Geovanne Tobias, CFO do BB, aponta que produtores de soja do Mato Grosso do Sul, Goiás e Mato Grosso, têm recorrido mais à recuperação judicial. "Não sei se tem viés político, mas é um movimento de litigância predatória, com escritórios que convencem produtores a entrar em recuperação para reduzir custos financeiros", explica.
O banco tenta renegociar, mas nem sempre com sucesso. Tobias alerta que a recuperação judicial "esteriliza" o produtor, que fica sem crédito, negativado e fora do Plano Safra.
A CEO Tarciana Medeiros disse que o BB não vai reduzir exposição ao agro no crédito, apesar das dificuldades. "Vamos manter nosso protagonismo, a carteira cresce dentro do previsto, em uma safra muito boa." A estratégia do BB é continuar sendo visto como o banco do agro brasileiro.
Ela afirma que as medidas para reduzir inadimplência estão funcionando, embora os resultados demorem a aparecer. Houve queda nos pedidos de recuperação judicial, mas o banco ainda sente o peso dos processos em andamento.
"No agro, a inadimplência impacta fortemente as provisões. Esperamos melhora no 2º semestre, com o novo Plano Safra e a safrinha, entre elas de milho. 80% dos inadimplentes nunca deveram antes e podem honrar dívidas no 2º trimestre", afirma Medeiros.
Para analistas, a redução da inadimplência do agro levará tempo. Pedro Ávila, analista da Varos Research, diz que bancos grandes como o BB não melhoram carteira agro em dois trimestres. "O agro deve continuar pressionando lucro e dividendos em 2025."
Por outro lado, o índice de cobertura subiu de 134,5% para 183,6%. "Isso indica que as provisões futuras podem ser menores. O BB criou uma gordura extra no 1TRI25 para aliviar os próximos trimestres", conclui Ávila.
Payout e dividendos conservadores
No 4TRI24, o BB reforçava que pagaria 45% de payout (fatia do lucro para proventos) em 2025. Embora exista uma faixa, de 40% a 45%, sempre tendia para o topo. Mas no 1TRI25, o discurso mudou: o banco avisou que vai trabalhar com o piso conservador de 40%, diante do risco no crédito rural e piora dos resultados.

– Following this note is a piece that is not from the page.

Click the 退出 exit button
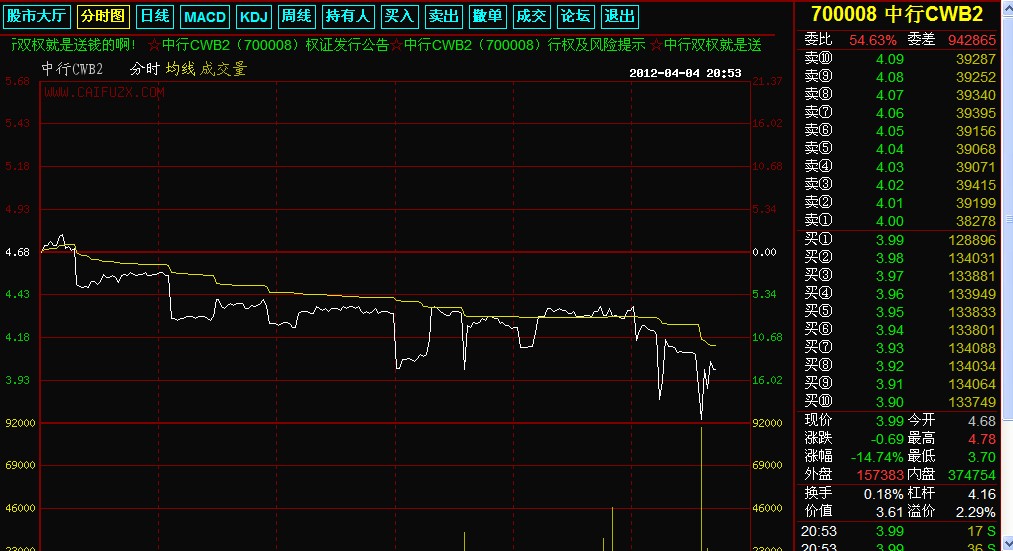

Perguntei ao CFO se haveria chance de rever esse número, mas ele descartou mudanças por ora. "Estamos colocando muitas medidas para acelerar a recuperação", citou, que envolvem a resolução 4966, o Plano Safra e juros mais baixos, que podem fortalecer os resultados.
Segundo Tobias, não há razão para mexer no payout de 40% hoje. Alguns analistas já cravam esse percentual para os dividendos em 2025. Bruno Oliveira, analista do Vida de Acionista, diz que esperar algo maior é otimismo, devido à inadimplência no agro, impacto da 4966 e a Selic ainda elevada.
Com lucros menores, os dividendos naturalmente recuam. Milton Rabelo, analista da VG Research, concorda, mas destaca que, com a ação barata, o dividend yield segue atrativo.
Ele vê potencial para mais proventos nos próximos anos, via dividendos ou juros sobre capital próprio, aproveitando incentivos fiscais mesmo com resultados mais fracos. "As ações do BB seguem atrativas para investidores focados em renda passiva no longo prazo".
O pior já passou?
Não se iluda: os problemas do BB não acabaram com a divulgação do resultado ou a queda de 12% ou mais nas ações nesta sexta (16). Ainda tem mais desvalorização e trimestres difíceis, segundo analistas.
Para Jayme Simão, sócio-fundador do Hub do Investidor, a inadimplência alta no agro dificilmente melhora no curto prazo. Também pesam os efeitos da resolução 4966, que seguem impactando enquanto o banco ajusta sua carteira.
O ROE segue pressionado e exige mais capital. Simão cita o spread (diferença entre o dinheiro captado e emprestado), que está caindo por um descasamento estrutural entre ativos e passivos. "Isso não se resolve em um trimestre", diz.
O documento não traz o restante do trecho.